On 17/01/2018 23:36, Bernie Volz (volz) wrote:

> Hi:
>
>  
>
> In case you missed it, attached are the review comments for
> https://tools.ietf.org/html/draft-ietf-dhc-rfc3315bis-10
> <https://tools.ietf.org/html/draft-ietf-dhc-rfc3315bis-10>.
>
>  
>
> Below is my take on these. Please review and chime in if you have
> comments. We likely should develop a consolidated response and also
> create some “tickets” to track open issues to be resolved.
>
>  
>
> -          Bernie
>
>  
>
>  
>
> 13.1: "By default, DHCP server implementations SHOULD NOT generate
> predictable addresses." The justification for this is not addressed in
> the security considerations section, while the privacy considerations
> section might be punting this to RFC 7824, though the only mention I
> can find in a quick search regards iterative allocation in section 4.3.
>
> BV> Don’t think this requires anything further?
>
Tomek> I think a discussion explaining that would open a can of worms or
at least a lengthy discussion what kinds of attacks are and are not
possible. We could instead offer to write a separate document that
describes threat models of DHCP.
>
> 20.4.1: RKAP uses HMAC-MD5 for symmetric authentication. As an
> informational matter for an existing protocol, this is certainly
> justified, but I don't know how the IETF handles obsolete crypto in
> standards revisions.
>
> BV> This is what was specified by RFC 3315 and we didn’t change it. I
> don’t think we should.
>
Tomek> I very much hope we won't touch this *again*. We tried multiple
times and failed. We can point to sedhcpv6 (and its previous
iterations). The HMAC-MD5 algorithm can be changed to something more
suited, but it wouldn't address the fundamental issue of reconfigure key
being sent in a plain text.
>
> 20.4.3: "...the client computes an HMAC-MD5 over the DHCP Reconfigure
> message [ADD: with zeroes substituted for the HMAC-MD5 field], using
> the Reconfigure Key received from the server"
>
> BV> While likely a useful clarification, it hasn’t caused problems to
> date.
>
Tomek> Adding clarification is always good. And it also gives a good
impression that we're not trying to wave away all comments.
>
> 22. DHCP's security threat model is not clearly stated. For instance,
> RKAP provides protection against man-on-the-side reconfiguration
> attacks, but DHCP has no ability by itself to protect against a race
> between legitimate and rogue DHCP servers: such protection relies on
> management of multicast groups at layer 2. This is implied by the
> paragraph on snooping DHCP multicast traffic, but nowhere is it
> specified normatively that restrictive group management is necessary
> to eliminate this part of the attack surface.

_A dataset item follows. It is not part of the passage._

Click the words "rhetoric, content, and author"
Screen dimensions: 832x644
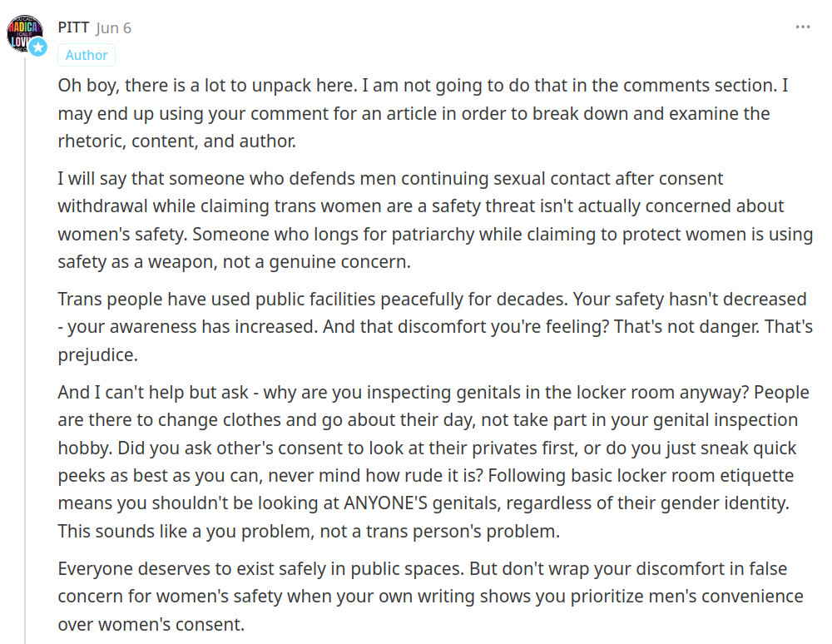(176, 141)
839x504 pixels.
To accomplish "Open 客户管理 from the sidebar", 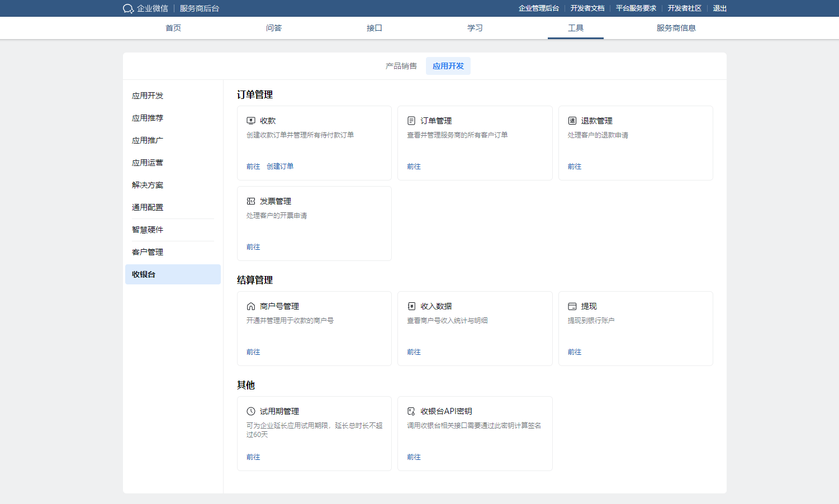I will pyautogui.click(x=148, y=252).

Similarly, it's not
> clear to me whether a rogue or misconfigured server temporarily in the
> All_DHCP_Servers or All_DHCP_Relay_Agents_and_Servers multicast group
> can then hide a client from the official DHCP servers forever by
> sending it the unicast option, thus maintaining exclusive access to
> certain messages, notabley Request and Renew. The threat model should
> be stated clearly in this document, even if the recommended
> countermeasures are in some other RFC (such as RFC 7610) because they
> rely on information not in this document.
>
> BV> NEEDS MORE -- More complex response likely needed.
>
Tomek> How about proposing to write separate document abotu threat
model, possibly even with recommended mitigation steps?
>
> 23. Does it make sense to clarify the threat model for privacy? For
> instance, this protocol doesn't try to defend clients against tracking
> within a LAN that can observe the DHCP traffic. I can guess what the
> threat model is, but ISTM that it should be specified explicitly.
>
> BV> How many of those kinds of LANs still exist?
>
Tomek> I wouldn't want to bundle 7824 and 7844 into this, explaining why
we chose to not bundle everything due to text length being an issue
already. There are references to said RFCs in the text already, but if
this is helpful to address their concern, maybe we could add the
references in couple other places as well?
>
>   Main points:
>
>
> 11: Should there be stronger 2119-style normative language prohibiting
> entities from parsing the DUID?
>
> BV> We relaxed it in the bis document (from MUST NOT to SHOULD NOT).
>
Tomek> We can point out the long discussion we had about it and strong
desire from actual operators to be able to parse DUID to gain MAC
address information.
>
> 17.2: "When a client sends a DHCP message for the purpose of prefix
> delegation, it SHOULD be sent on the interface associated with the
> upstream router (ISP network)." This seems insufficiently general.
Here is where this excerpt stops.